My dog bit someone or another pet: What should I do?
Do you have a fear in the back of your mind that your dog could bite another pet—or even worse—a person? Whether you've thought about it or not, it's always best to have a plan of action should it ever happen. If you are unsure of the steps to take if your dog bites another pet or a person, this helpful information may put you at ease in what is most certainly a stressful situation.
What should I do if my dog bites someone?
If you find yourself in an unpleasant predicament like this, it is important to remain as calm as possible and provide assistance to the victim whether you are in or outside your home.
If your dog bites a person while you are out walking your pet, the first thing you should do is immediately regain control of your dog. Then, make sure you provide your contact information to the victim and get his/hers as well. If there are any witnesses who saw the incident, be sure to obtain their contact information too.
If your dog bites someone in your home, place your dog in a crate or secure room. The victim may need professional medical assistance. Be aware of your nearest urgent-care facility and offer to call 911 if necessary. If your dog bites someone at home, supplies such as bandages and antiseptic skin cleanser can be useful for providing first aid in this kind of situation.
As difficult as this may be, the next step is to contact your local animal control office and inform them of the incident. They may instruct you to take additional action, and it's important that you comply. These measures vary between counties so you will need to contact the appropriate agency in your community.
If you don't have your dog's medical records on-hand, you should get them from your veterinarian as soon as possible. You'll need proof of your dog's current rabies vaccination, as it will likely be the most important medical detail the victim will want to have confirmed.
Be aware of potential legal consequences
Again, try to stay calm throughout the ordeal. Be helpful to the victim and document the incident as much as possible. There is the chance that the victim will pursue a civil suit against you, so consider consulting a legal professional.

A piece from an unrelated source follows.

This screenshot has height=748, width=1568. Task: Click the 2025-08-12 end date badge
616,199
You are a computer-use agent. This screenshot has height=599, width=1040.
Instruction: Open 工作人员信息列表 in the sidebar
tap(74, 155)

You might not be able to completely avoid this situation, but there are some things that you can do to help prevent your dog from biting a person:
- Enroll your dog in obedience training
- Keep your dog leashed/muzzled when outdoors
- Understand the body language of your pet
What should I do if my dog bites another pet?

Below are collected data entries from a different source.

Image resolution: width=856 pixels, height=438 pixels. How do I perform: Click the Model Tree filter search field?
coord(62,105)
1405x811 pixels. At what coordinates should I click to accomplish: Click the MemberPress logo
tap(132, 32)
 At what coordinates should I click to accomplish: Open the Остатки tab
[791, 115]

Generally, the same principles described above apply when your dog bites another pet. There are a few minor exceptions:
- When tending to the pet that has been bitten, remember that pets can bite when they are in pain.
- If it's a dog, the victim should be muzzled to avoid further injuries.
- Cats can be wrapped in a towel to protect yourself from being clawed.
- Offer assistance to the owner of the other pet, such as volunteering to transport the pet to the nearest veterinary hospital.
- As a courtesy and if able, some pet owners offer to pay for the veterinary fees associated with the bite.
It's advisable and advantageous to schedule an appointment with a veterinary behaviorist to discuss ways to prevent your dog from engaging in this type of behavior in the future. Your Banfield veterinarian will be able to recommend a local specialist to help you with aggression and other kinds of undesirable behavioral issue.